染料プリントでは価格が上がる分、肌触りも良く存在感のあるオリジナルタオルを作成することが出来ます。 アーティストのライブグッズやプロスポーツチームのオリジナルタオル等によく使われており、本格派のオリジナルタオルを作りたい方は染料プリントで作成すると良いでしょう。
顔料プリント・染料プリントそれぞれの特徴についてご説明させていただきました。 顔料には顔料の良さ、染料には染料の良さがあるので単純に優劣を付けることは出来ません。
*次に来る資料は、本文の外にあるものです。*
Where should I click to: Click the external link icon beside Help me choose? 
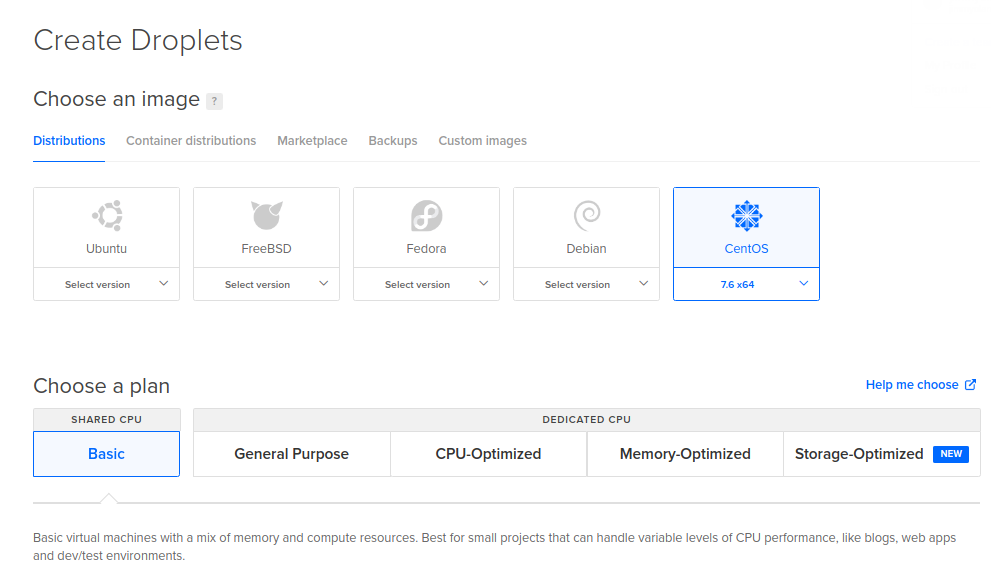970,385
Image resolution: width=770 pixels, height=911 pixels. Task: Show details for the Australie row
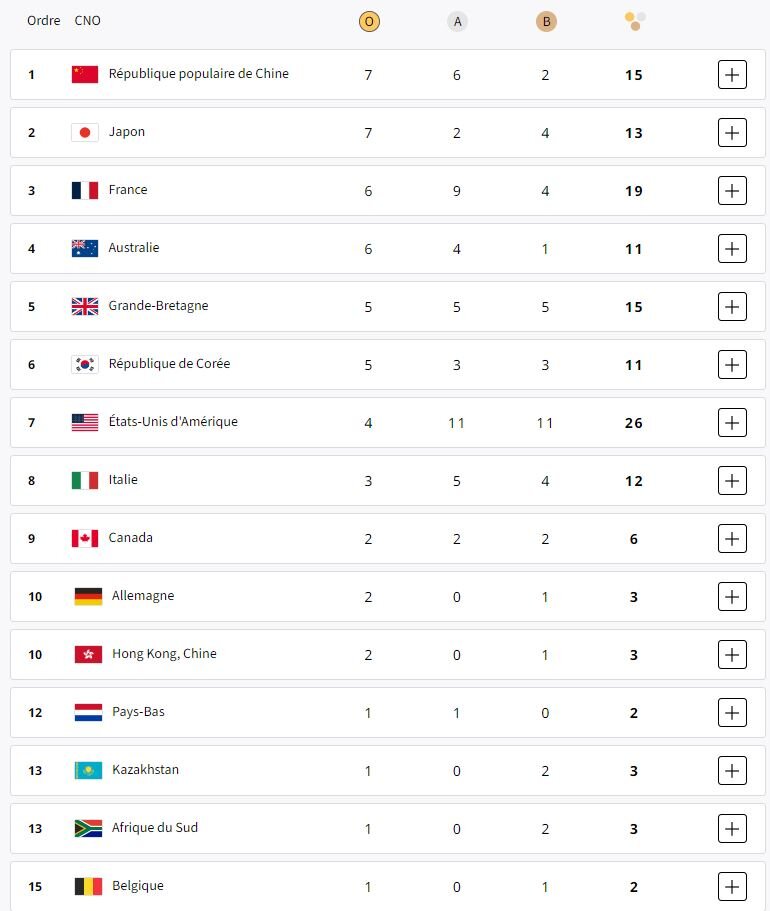coord(732,248)
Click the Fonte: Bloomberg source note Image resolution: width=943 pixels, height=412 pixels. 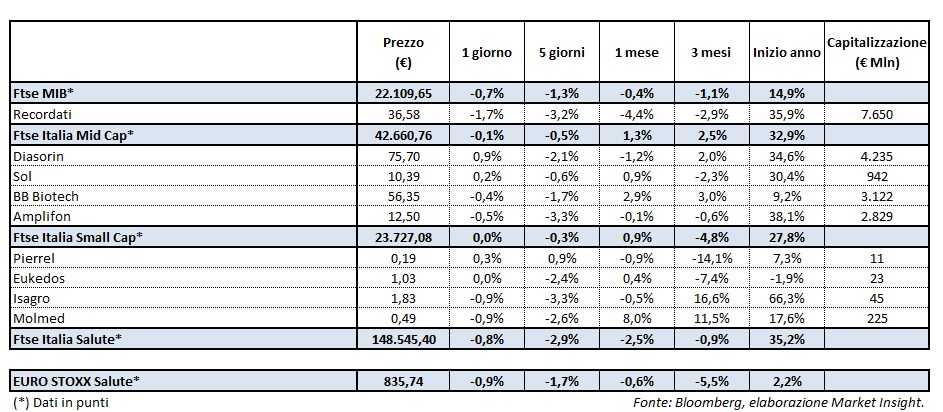tap(779, 401)

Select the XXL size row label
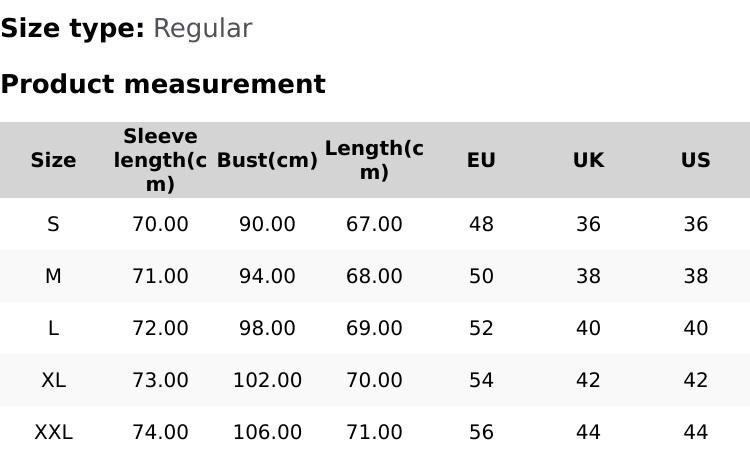[x=53, y=432]
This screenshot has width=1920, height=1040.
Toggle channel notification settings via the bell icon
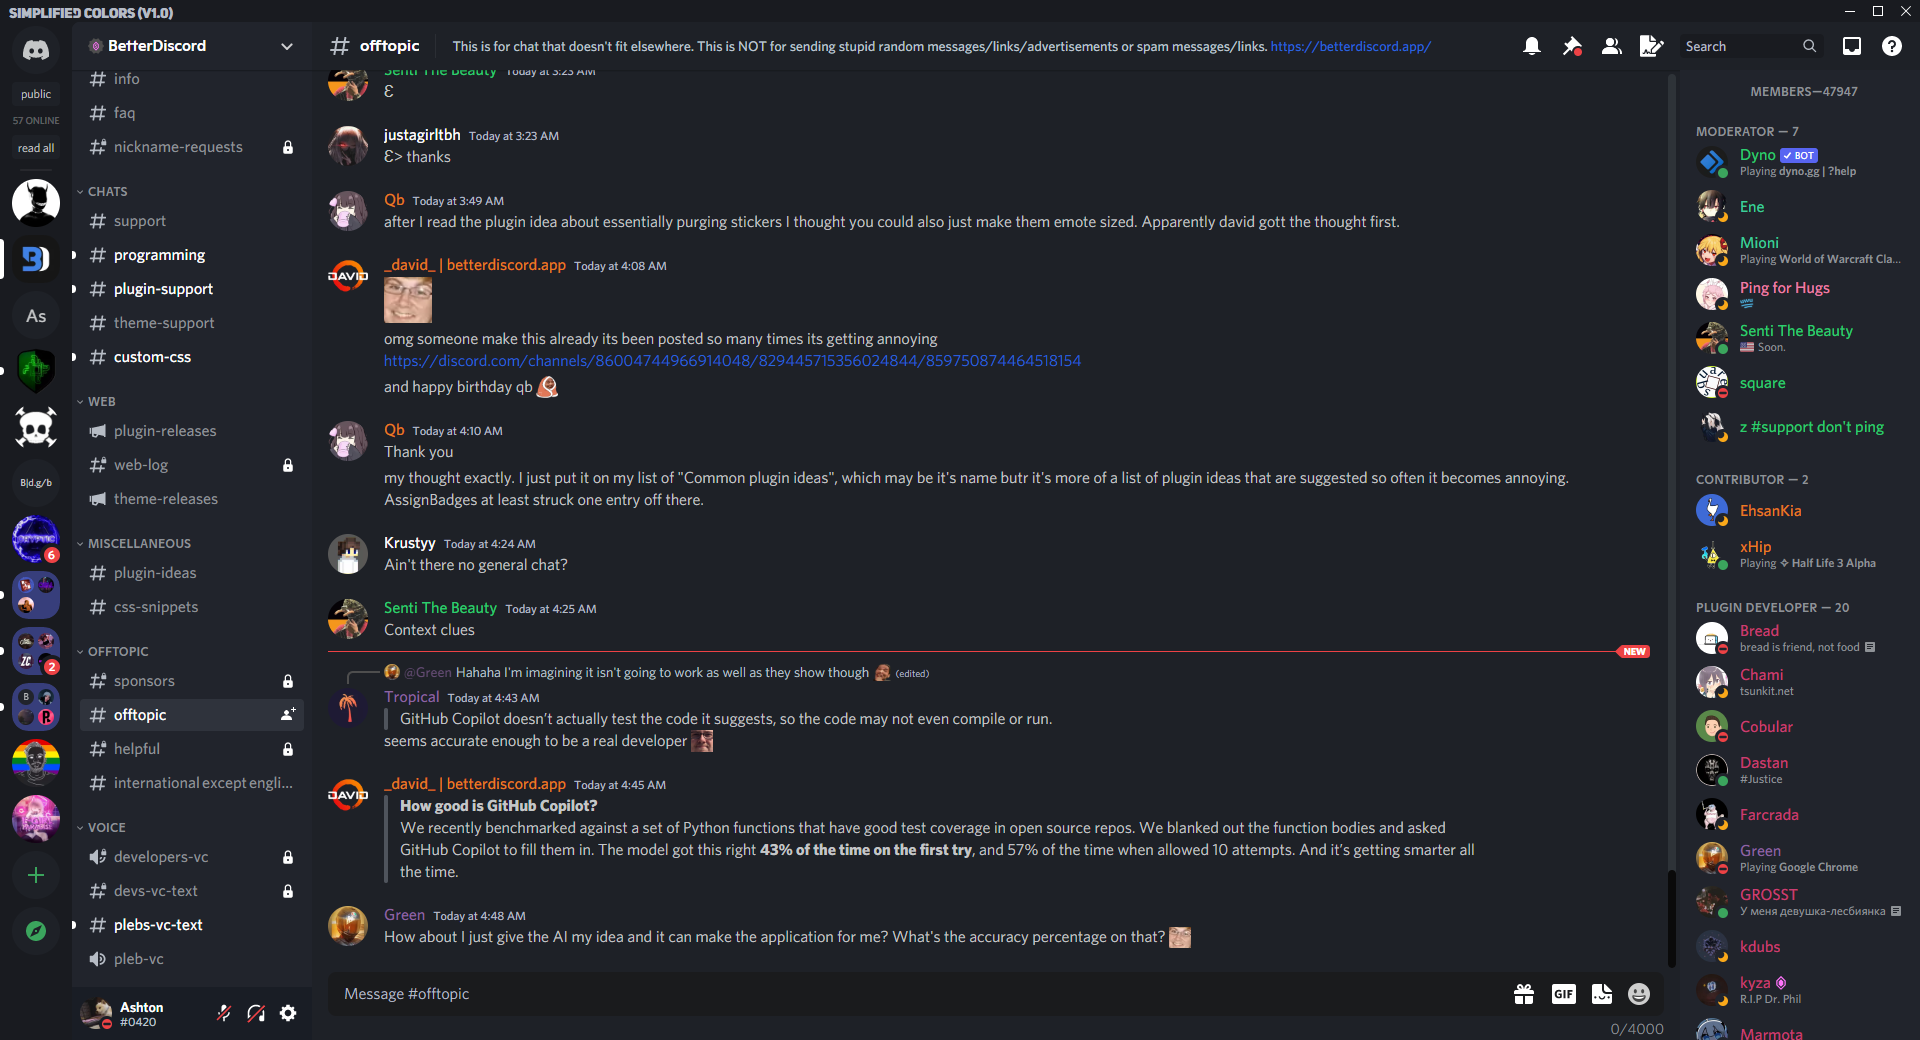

どのようなオリジナルタオルを作りたいかによって、最適な印刷方法は変わってきます。
ここからはどちらにしたら良いのかよく分からない方に、選び方のアドバイスや参考情報をお伝えします。 まずはオリジナルタオル作成のニーズ別に、おすすめの印刷方法をご紹介します。
※ちなみにグラデーションのあるデザインや写真などをフルカラー印刷する場合は、インクジェットプリントとなります。 インクジェットにも顔料・染料があり、前項で説明したような違いがあります。 名入れタオル市場のフルカラー印刷は、柔らかい風合いに仕上がる染料インクジェットプリントでご提供しています。
次に顔料インクを使った枠有りの広範囲印刷と、染料インクを使った全面印刷の簡単な比較表も作成しました。 どちらにするか比較・検討する時にお役立てください。◎、○、△の三段階評価です。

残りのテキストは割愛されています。